This is the fifth in a series of six raw tapes where videomaker Anda Korsts visits Near North Montessori School in the Ukrainian Village neighborhood of Chicago to learn about how it works.
0:00Copy video clip URL After school. School director Jackie Bergen, several teachers, and a former student (now in her first year of high school) are sitting around in a break room having coffee and snacks. Korsts questions the former student, Tracy, about her Montessori experience and how it contrasts with high school. She claims that the result of her Montessori education was that “I feel that I’m more in touch with the people that I meet.” She says that the people at her high school are more competitive and snobby than the people she knew from Montessori.

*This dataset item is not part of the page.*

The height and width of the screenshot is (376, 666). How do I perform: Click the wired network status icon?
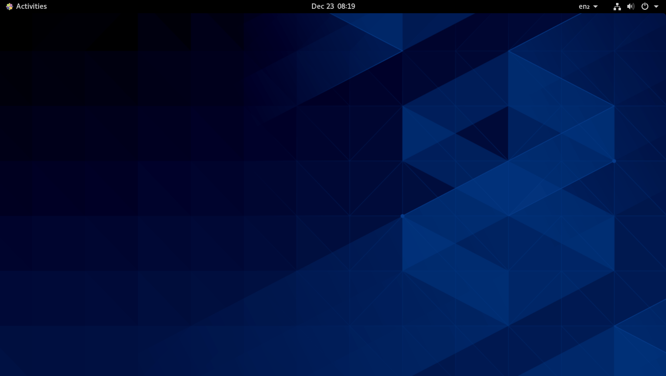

In response to Korsts’ question, she describes the Montessori philosophy as “getting the students to have a good grip on themselves and their teachers.” Alex Roker is a parent with two children in the school in addition to being a teacher. She tells a story about the Montessori founder, who likened her experience to a dog owner. The owner points to a dog bone and says “Look! Get the bone!” but the dog bites her finger instead of the bone. This analogy is meant to point out Maria Montessori’s discomfort when people focus on her instead of the children. The group then talks about what motivates Montessori teachers.

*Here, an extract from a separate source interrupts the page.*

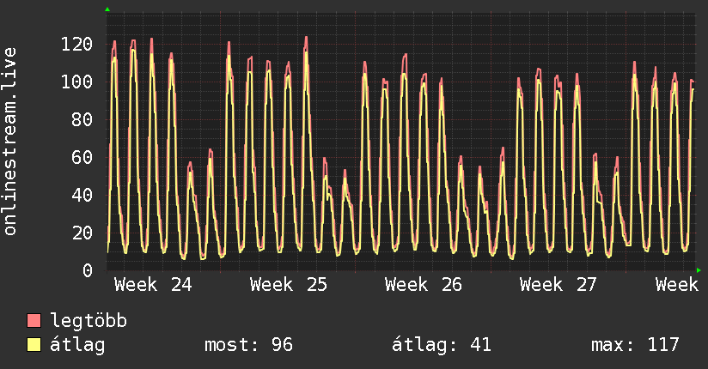Select the átlag legend label
The height and width of the screenshot is (369, 708).
click(77, 345)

10:06Copy video clip URL Camera cuts to long shot. More casual conversation about what the teachers like and don’t like about children. One teacher comments that she loves the fact that they learn so quickly and are open and spontaneous. Miyako comments that children take in everything from every cell in their body, whereas adults are more cerebral and disregard intuition.
13:41Copy video clip URL The camera cuts, but the discussion seems to be on the same thread. In the Montessori classroom “the children’s uniqueness comes out.” Mark Fausner is shooting now, as Korsts is in the background having coffee and a cigarette. She asks what the most common misconception about Montessori is. The teachers immediately respond to this with a wide variety of anecdotes. They say people think it’s too structured. Korsts says that before she sent her kids there she heard something about the kids sitting on cabinets. Other teachers say they hear either that the school is only for geniuses or only for mentally retarded kids. People say that outsiders comment in shock that the children have to sit on a line (which apparently is true). Bergen notes that a common misconception is that anything a child learns is because the teacher taught them, but in fact children love to learn and will find things on their own according to their interests. Korsts asks the group to go around and give brief summaries of their upbringings, in order to get a clue as to what type of people become Montessori teachers, but the tape runs out while the first person, Jackie Bergen, is still talking.
22:25Copy video clip URL End of tape.